Output consists of the line that contains "Task: Maximize the IDLE editor window" plus every later line of the material below, each one duplicated exactly.

——————

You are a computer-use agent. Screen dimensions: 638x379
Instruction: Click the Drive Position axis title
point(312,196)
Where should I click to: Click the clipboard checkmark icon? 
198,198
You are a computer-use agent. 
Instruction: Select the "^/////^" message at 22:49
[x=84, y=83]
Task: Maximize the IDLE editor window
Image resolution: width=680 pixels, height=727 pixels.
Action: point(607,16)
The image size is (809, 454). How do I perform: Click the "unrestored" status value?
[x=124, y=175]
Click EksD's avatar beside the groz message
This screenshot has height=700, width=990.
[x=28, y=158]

——————

Task result:
Task: Maximize the IDLE editor window
Image resolution: width=680 pixels, height=727 pixels.
Action: point(607,16)
The image size is (809, 454). How do I perform: Click the "unrestored" status value?
[x=124, y=175]
Click EksD's avatar beside the groz message
This screenshot has height=700, width=990.
[x=28, y=158]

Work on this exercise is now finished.